EXERCISE AIM:
Put the lines from the one containing "Jump to the last record" through the one containing "(x=365, y=54)", both included, into a numbered list, omitting any blank lines.

MATERIAL SUPPLIED:
-*-

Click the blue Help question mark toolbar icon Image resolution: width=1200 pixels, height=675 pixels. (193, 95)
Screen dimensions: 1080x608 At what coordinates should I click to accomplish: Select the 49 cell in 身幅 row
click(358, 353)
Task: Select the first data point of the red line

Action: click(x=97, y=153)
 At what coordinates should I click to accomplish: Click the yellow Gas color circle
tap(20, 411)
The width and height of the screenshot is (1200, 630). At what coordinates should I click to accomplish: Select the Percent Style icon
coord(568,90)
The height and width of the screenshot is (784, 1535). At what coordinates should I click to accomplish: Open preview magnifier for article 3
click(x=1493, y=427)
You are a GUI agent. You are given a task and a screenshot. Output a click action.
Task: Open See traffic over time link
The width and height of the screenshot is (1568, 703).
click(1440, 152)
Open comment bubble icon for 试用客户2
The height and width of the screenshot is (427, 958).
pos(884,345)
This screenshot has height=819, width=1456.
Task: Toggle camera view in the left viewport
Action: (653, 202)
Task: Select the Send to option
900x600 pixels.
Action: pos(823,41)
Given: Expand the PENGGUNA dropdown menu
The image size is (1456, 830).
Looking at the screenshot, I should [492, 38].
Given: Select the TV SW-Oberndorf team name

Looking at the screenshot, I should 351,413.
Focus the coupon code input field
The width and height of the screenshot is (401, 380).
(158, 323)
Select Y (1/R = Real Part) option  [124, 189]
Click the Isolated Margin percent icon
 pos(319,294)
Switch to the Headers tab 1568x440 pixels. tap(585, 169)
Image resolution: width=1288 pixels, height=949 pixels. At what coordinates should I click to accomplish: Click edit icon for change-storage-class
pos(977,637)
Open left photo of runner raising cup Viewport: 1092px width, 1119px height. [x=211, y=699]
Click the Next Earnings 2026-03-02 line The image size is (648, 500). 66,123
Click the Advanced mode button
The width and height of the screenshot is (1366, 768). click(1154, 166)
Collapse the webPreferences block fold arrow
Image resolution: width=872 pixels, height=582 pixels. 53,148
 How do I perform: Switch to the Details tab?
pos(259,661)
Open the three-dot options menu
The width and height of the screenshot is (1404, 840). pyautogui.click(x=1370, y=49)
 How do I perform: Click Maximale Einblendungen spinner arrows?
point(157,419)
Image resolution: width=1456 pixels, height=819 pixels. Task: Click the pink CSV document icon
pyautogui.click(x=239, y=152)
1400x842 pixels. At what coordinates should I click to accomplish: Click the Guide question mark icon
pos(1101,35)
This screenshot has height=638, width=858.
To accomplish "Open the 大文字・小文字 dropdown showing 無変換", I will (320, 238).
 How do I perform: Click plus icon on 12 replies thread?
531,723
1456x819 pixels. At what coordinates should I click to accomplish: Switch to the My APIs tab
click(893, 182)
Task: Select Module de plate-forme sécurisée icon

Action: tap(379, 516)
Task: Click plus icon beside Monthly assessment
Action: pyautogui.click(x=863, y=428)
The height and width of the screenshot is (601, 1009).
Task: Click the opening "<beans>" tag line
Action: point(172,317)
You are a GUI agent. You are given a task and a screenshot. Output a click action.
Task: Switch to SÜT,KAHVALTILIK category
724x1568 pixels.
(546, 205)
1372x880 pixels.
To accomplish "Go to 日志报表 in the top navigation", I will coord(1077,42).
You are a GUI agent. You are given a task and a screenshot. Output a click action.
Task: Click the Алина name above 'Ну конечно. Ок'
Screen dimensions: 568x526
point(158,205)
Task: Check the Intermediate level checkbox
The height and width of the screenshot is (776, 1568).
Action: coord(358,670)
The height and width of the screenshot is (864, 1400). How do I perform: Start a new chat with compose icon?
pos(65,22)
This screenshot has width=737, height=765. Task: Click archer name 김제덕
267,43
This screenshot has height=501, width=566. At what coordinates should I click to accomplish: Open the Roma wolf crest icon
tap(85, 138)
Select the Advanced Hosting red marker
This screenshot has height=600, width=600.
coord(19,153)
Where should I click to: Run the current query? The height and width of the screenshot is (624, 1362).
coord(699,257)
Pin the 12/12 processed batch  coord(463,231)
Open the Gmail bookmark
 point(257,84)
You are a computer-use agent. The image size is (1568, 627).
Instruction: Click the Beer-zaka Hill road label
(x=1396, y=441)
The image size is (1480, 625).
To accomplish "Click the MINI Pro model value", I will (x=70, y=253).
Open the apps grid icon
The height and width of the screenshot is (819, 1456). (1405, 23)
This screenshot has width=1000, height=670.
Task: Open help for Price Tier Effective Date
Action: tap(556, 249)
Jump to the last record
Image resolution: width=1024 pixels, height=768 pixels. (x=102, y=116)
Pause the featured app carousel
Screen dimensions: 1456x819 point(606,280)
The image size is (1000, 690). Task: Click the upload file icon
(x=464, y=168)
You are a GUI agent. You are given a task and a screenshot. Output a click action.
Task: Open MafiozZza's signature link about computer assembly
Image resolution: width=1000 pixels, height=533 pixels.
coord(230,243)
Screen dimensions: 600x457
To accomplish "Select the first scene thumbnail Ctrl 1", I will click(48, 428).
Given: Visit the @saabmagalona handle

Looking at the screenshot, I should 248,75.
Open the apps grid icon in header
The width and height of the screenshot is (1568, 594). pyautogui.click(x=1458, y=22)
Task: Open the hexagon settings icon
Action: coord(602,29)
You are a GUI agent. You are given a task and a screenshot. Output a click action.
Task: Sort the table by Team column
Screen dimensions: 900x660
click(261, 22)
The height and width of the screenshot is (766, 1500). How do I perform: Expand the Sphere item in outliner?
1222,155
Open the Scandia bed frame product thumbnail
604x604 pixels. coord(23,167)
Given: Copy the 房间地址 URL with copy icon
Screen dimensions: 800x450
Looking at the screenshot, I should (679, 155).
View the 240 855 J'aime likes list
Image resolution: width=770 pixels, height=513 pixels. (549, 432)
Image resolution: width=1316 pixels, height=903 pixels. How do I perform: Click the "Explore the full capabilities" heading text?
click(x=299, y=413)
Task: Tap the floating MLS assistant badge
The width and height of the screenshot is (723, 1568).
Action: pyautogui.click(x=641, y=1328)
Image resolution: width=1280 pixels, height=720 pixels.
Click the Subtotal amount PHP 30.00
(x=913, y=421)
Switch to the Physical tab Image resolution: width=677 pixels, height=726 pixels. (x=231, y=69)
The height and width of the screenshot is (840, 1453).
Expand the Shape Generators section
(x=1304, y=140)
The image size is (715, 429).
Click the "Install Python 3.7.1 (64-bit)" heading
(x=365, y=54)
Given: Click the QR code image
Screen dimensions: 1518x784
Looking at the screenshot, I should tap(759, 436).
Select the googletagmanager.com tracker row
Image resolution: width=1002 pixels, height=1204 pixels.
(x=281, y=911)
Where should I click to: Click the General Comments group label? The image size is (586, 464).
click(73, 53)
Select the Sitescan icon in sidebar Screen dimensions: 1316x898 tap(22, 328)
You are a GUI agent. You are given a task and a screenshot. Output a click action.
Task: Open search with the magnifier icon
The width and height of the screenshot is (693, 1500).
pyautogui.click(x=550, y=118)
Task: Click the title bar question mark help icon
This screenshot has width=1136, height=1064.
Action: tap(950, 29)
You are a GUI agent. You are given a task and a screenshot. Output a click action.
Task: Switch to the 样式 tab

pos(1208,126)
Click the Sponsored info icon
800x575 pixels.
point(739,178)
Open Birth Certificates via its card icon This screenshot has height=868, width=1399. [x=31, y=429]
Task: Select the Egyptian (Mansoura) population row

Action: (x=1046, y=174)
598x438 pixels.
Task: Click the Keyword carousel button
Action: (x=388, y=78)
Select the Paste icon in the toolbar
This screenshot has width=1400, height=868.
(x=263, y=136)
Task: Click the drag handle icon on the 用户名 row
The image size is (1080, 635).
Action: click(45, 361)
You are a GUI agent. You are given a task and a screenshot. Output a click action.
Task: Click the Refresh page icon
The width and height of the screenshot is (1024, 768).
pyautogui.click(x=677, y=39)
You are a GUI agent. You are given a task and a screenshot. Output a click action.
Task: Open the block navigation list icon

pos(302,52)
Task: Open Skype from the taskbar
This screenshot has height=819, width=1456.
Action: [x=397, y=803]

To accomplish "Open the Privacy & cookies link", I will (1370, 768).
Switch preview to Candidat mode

-*-

TASK RESPONSE:
1. Jump to the last record
2. Image resolution: width=1024 pixels, height=768 pixels. (x=102, y=116)
3. Pause the featured app carousel
4. Screen dimensions: 1456x819 point(606,280)
5. The image size is (1000, 690). Task: Click the upload file icon
6. (x=464, y=168)
7. You are a GUI agent. You are given a task and a screenshot. Output a click action.
8. Task: Open MafiozZza's signature link about computer assembly
9. Image resolution: width=1000 pixels, height=533 pixels.
10. coord(230,243)
11. Screen dimensions: 600x457
12. To accomplish "Select the first scene thumbnail Ctrl 1", I will click(48, 428).
13. Given: Visit the @saabmagalona handle
14. Looking at the screenshot, I should 248,75.
15. Open the apps grid icon in header
16. The width and height of the screenshot is (1568, 594). pyautogui.click(x=1458, y=22)
17. Task: Open the hexagon settings icon
18. Action: coord(602,29)
19. You are a GUI agent. You are given a task and a screenshot. Output a click action.
20. Task: Sort the table by Team column
21. Screen dimensions: 900x660
22. click(261, 22)
23. The height and width of the screenshot is (766, 1500). How do I perform: Expand the Sphere item in outliner?
24. 1222,155
25. Open the Scandia bed frame product thumbnail
26. 604x604 pixels. coord(23,167)
27. Given: Copy the 房间地址 URL with copy icon
28. Screen dimensions: 800x450
29. Looking at the screenshot, I should (679, 155).
30. View the 240 855 J'aime likes list
31. Image resolution: width=770 pixels, height=513 pixels. (549, 432)
32. Image resolution: width=1316 pixels, height=903 pixels. How do I perform: Click the "Explore the full capabilities" heading text?
33. click(x=299, y=413)
34. Task: Tap the floating MLS assistant badge
35. The width and height of the screenshot is (723, 1568).
36. Action: pyautogui.click(x=641, y=1328)
37. Image resolution: width=1280 pixels, height=720 pixels.
38. Click the Subtotal amount PHP 30.00
39. (x=913, y=421)
40. Switch to the Physical tab Image resolution: width=677 pixels, height=726 pixels. (x=231, y=69)
41. The height and width of the screenshot is (840, 1453).
42. Expand the Shape Generators section
43. (x=1304, y=140)
44. The image size is (715, 429).
45. Click the "Install Python 3.7.1 (64-bit)" heading
46. (x=365, y=54)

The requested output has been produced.